[Begin Data in this exercise]

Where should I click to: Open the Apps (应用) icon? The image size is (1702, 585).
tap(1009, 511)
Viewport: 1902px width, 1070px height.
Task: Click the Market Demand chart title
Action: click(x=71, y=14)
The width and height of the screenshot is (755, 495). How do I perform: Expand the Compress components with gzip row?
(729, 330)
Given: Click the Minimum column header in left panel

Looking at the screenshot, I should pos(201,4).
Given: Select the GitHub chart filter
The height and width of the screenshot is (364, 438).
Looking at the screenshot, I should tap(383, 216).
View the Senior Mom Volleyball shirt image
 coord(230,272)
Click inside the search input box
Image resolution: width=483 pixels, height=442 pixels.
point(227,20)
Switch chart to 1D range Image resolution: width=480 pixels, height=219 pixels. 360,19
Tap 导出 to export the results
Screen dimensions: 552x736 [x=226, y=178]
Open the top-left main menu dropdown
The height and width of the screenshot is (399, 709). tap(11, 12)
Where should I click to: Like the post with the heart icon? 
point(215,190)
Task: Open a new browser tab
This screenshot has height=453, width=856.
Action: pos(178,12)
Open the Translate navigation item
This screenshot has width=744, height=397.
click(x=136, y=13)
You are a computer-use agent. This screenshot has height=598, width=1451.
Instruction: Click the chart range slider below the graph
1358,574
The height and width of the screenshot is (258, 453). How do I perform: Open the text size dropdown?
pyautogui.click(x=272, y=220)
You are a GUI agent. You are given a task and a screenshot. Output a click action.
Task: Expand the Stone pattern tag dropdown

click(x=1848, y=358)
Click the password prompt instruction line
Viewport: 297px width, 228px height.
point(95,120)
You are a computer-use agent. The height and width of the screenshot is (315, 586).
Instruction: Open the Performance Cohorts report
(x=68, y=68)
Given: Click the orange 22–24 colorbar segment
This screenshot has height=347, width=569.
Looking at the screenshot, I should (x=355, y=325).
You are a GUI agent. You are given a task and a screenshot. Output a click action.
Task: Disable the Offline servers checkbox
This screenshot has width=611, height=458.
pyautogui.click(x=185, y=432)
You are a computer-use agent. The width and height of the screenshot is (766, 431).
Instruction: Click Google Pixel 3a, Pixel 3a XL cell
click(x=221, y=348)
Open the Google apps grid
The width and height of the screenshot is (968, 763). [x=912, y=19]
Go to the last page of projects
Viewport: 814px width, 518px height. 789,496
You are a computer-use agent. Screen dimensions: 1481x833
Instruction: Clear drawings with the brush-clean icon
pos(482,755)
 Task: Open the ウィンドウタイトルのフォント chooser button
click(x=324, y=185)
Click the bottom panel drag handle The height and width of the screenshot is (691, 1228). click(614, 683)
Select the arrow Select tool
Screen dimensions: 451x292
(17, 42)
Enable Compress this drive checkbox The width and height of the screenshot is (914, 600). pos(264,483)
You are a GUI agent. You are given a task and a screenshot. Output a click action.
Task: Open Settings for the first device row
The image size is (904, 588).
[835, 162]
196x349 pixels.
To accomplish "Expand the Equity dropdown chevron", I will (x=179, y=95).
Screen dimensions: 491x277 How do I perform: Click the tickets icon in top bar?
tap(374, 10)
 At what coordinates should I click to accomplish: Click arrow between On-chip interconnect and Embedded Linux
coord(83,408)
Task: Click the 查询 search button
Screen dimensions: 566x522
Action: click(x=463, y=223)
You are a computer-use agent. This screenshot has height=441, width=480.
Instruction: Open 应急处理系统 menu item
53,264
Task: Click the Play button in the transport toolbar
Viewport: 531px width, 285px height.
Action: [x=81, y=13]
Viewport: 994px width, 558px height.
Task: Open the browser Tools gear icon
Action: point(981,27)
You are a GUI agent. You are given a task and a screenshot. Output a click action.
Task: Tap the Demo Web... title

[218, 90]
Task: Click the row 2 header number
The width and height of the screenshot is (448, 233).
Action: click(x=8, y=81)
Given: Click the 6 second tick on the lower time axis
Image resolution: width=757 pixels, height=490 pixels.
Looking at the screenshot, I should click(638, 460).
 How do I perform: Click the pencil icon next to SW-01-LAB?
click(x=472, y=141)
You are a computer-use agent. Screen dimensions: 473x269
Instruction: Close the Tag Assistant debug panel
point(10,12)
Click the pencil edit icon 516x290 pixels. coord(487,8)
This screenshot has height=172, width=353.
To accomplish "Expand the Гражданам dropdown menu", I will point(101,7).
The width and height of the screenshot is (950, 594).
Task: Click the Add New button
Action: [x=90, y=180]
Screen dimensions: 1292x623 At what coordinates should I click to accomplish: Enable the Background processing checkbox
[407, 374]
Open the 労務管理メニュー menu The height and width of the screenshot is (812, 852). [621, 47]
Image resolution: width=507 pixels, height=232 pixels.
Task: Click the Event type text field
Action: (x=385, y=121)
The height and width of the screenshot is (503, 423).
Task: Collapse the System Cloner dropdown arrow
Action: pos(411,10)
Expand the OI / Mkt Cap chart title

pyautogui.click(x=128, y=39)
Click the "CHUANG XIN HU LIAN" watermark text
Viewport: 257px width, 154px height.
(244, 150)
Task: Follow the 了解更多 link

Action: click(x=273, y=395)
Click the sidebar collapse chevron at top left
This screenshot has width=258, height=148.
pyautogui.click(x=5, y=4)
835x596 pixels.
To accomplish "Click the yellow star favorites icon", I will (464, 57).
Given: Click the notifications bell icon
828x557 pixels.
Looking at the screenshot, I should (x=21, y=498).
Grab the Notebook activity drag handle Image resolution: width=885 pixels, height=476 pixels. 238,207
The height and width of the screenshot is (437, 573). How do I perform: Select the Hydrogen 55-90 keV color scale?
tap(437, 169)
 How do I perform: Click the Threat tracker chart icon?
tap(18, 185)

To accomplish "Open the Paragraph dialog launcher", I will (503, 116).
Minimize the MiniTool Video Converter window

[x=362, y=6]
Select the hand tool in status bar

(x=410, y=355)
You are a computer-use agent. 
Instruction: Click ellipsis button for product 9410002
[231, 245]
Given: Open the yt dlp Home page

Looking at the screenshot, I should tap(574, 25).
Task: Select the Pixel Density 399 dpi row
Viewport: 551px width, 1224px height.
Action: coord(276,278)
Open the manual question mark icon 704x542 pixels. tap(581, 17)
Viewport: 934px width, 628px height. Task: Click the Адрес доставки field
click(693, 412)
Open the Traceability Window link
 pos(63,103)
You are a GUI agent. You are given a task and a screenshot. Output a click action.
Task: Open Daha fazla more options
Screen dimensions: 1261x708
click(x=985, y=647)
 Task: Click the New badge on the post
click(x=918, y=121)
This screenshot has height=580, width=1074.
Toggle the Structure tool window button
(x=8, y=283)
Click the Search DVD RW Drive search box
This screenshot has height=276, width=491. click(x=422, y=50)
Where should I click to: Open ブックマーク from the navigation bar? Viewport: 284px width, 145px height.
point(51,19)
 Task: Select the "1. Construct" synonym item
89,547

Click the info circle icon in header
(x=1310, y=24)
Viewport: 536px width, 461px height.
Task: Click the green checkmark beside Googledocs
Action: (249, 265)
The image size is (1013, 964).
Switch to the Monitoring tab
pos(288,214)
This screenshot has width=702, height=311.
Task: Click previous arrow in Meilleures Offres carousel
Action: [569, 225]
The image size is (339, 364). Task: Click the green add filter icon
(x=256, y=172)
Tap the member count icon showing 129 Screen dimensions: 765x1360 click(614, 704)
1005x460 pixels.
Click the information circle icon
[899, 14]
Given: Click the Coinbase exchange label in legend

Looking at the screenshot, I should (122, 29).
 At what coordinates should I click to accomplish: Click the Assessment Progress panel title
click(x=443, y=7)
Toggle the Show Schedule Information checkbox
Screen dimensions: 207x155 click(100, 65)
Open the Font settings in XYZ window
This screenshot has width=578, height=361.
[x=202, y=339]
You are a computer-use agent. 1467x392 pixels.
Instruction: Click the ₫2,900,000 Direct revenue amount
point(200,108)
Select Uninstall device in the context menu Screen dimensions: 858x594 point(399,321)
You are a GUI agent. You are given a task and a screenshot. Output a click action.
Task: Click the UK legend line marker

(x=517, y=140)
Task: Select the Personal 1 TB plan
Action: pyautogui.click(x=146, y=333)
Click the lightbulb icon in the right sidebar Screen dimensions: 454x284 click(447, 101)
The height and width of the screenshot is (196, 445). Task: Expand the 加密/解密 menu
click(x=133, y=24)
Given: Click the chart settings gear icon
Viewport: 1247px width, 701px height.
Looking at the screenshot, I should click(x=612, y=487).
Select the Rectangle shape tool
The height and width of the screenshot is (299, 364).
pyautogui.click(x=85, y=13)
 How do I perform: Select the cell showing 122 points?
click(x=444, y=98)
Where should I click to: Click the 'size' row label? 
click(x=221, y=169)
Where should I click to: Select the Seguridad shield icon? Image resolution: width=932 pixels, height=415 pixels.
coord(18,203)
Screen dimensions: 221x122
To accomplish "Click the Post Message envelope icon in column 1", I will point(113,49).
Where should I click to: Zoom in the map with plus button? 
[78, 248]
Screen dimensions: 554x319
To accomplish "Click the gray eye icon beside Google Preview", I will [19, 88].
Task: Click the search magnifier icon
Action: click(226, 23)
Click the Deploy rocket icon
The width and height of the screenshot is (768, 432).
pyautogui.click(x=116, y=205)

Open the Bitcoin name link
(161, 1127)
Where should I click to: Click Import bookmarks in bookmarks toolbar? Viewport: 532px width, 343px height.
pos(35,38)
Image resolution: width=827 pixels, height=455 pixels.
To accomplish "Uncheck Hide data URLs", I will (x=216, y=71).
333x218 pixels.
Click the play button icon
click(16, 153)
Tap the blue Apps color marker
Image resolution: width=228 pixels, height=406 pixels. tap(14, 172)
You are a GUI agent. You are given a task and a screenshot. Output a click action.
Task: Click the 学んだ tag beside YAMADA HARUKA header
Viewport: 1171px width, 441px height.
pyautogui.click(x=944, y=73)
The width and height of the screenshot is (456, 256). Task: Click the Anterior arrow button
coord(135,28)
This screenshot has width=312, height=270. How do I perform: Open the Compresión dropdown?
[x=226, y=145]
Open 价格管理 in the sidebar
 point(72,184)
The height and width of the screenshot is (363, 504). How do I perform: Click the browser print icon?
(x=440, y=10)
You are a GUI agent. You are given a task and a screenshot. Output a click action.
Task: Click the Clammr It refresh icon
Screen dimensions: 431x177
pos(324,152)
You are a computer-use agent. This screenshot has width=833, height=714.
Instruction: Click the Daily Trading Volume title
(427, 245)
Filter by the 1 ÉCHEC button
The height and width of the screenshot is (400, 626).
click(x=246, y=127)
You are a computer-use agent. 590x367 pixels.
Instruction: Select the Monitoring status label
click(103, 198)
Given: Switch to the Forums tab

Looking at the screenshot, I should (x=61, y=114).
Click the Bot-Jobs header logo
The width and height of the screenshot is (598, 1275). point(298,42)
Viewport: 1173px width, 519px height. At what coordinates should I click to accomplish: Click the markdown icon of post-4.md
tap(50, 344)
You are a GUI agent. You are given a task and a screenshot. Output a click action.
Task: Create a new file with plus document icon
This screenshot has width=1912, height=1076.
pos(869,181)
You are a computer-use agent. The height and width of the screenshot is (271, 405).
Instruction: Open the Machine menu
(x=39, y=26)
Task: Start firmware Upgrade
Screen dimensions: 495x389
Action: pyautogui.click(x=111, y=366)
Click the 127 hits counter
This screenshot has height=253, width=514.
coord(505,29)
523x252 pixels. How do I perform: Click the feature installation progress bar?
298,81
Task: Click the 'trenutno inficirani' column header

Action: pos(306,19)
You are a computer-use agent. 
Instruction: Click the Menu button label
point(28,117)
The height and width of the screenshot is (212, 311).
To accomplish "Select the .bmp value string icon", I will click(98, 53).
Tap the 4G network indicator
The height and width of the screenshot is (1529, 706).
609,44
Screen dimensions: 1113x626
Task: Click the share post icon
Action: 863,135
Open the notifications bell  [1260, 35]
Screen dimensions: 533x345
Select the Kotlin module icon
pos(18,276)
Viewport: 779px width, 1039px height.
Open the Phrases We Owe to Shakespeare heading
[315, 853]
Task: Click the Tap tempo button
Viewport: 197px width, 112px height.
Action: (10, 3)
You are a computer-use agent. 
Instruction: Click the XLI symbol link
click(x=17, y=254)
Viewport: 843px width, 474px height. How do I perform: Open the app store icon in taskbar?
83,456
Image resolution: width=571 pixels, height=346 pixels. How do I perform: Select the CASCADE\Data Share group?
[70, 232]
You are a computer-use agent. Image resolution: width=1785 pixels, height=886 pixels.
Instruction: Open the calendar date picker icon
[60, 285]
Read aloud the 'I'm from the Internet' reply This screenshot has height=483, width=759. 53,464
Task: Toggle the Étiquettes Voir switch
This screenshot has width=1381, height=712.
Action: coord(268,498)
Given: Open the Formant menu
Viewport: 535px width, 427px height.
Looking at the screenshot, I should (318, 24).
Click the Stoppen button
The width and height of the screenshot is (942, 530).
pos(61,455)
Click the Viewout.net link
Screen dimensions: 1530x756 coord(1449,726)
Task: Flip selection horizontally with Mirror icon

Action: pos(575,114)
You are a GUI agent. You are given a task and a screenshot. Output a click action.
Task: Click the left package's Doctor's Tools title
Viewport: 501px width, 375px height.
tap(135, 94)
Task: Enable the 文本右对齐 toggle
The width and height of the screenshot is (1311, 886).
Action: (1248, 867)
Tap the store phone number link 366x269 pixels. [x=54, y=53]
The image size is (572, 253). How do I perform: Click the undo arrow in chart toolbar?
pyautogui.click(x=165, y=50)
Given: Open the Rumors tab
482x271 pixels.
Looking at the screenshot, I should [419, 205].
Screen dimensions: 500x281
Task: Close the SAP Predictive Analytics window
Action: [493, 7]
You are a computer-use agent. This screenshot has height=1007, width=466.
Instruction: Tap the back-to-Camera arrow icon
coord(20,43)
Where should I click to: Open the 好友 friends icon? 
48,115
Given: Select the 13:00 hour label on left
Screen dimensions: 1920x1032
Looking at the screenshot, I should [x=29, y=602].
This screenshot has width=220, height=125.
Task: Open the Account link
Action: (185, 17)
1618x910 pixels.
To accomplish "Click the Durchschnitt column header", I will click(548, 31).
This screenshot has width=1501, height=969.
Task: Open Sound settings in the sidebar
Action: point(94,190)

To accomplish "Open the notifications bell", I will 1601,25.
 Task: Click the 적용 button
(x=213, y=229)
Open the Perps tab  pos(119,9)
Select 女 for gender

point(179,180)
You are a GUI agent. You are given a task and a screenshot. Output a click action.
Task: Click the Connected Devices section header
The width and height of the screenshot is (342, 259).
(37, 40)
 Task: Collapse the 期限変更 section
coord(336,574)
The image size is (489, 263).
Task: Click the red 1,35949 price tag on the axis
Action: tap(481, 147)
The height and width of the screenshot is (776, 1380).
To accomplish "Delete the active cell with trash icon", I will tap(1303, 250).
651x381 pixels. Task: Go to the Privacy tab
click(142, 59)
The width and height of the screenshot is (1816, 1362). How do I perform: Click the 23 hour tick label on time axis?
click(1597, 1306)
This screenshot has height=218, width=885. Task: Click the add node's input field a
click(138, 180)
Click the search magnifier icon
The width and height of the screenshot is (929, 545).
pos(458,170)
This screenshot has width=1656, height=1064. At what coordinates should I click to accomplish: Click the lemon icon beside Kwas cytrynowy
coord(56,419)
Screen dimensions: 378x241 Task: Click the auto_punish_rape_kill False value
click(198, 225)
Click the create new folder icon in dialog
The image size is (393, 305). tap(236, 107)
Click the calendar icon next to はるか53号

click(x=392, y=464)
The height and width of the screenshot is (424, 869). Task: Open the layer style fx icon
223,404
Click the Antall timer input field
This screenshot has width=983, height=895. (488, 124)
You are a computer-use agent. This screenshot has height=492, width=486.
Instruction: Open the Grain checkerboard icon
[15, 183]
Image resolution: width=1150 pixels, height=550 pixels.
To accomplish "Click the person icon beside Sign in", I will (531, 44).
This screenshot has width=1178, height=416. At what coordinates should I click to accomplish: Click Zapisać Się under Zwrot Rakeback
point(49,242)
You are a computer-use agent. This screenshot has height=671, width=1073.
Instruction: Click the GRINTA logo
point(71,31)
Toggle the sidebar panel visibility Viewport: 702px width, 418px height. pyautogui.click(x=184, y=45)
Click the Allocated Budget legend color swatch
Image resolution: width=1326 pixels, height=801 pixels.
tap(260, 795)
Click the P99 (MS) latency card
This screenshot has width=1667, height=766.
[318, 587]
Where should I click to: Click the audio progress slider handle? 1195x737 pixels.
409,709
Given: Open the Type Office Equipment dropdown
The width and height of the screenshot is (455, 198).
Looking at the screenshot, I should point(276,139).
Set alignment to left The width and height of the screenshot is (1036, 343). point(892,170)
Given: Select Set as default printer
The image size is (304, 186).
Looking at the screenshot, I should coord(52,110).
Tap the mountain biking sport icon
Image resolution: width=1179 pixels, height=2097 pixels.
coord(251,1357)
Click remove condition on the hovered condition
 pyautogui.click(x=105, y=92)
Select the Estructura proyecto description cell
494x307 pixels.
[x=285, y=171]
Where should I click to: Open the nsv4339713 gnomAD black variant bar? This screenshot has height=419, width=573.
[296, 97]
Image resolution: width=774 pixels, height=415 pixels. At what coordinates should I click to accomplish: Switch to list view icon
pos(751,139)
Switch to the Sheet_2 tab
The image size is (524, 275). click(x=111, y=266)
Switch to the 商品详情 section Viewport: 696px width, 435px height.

[End Data in this exercise]

Reproduce the items verbatim, from the line containing "Viewport: 843px width, 474px" through the line containing "Action: (185, 17)", inclusive.

**Complete output**:
Viewport: 843px width, 474px height. How do I perform: Open the app store icon in taskbar?
83,456
Image resolution: width=571 pixels, height=346 pixels. How do I perform: Select the CASCADE\Data Share group?
[70, 232]
You are a computer-use agent. Image resolution: width=1785 pixels, height=886 pixels.
Instruction: Open the calendar date picker icon
[60, 285]
Read aloud the 'I'm from the Internet' reply This screenshot has height=483, width=759. 53,464
Task: Toggle the Étiquettes Voir switch
This screenshot has width=1381, height=712.
Action: coord(268,498)
Given: Open the Formant menu
Viewport: 535px width, 427px height.
Looking at the screenshot, I should (318, 24).
Click the Stoppen button
The width and height of the screenshot is (942, 530).
pos(61,455)
Click the Viewout.net link
Screen dimensions: 1530x756 coord(1449,726)
Task: Flip selection horizontally with Mirror icon

Action: pos(575,114)
You are a GUI agent. You are given a task and a screenshot. Output a click action.
Task: Click the left package's Doctor's Tools title
Viewport: 501px width, 375px height.
tap(135, 94)
Task: Enable the 文本右对齐 toggle
The width and height of the screenshot is (1311, 886).
Action: (1248, 867)
Tap the store phone number link 366x269 pixels. [x=54, y=53]
The image size is (572, 253). How do I perform: Click the undo arrow in chart toolbar?
pyautogui.click(x=165, y=50)
Given: Open the Rumors tab
482x271 pixels.
Looking at the screenshot, I should [419, 205].
Screen dimensions: 500x281
Task: Close the SAP Predictive Analytics window
Action: [493, 7]
You are a computer-use agent. This screenshot has height=1007, width=466.
Instruction: Tap the back-to-Camera arrow icon
coord(20,43)
Where should I click to: Open the 好友 friends icon? 
48,115
Given: Select the 13:00 hour label on left
Screen dimensions: 1920x1032
Looking at the screenshot, I should [x=29, y=602].
This screenshot has width=220, height=125.
Task: Open the Account link
Action: (185, 17)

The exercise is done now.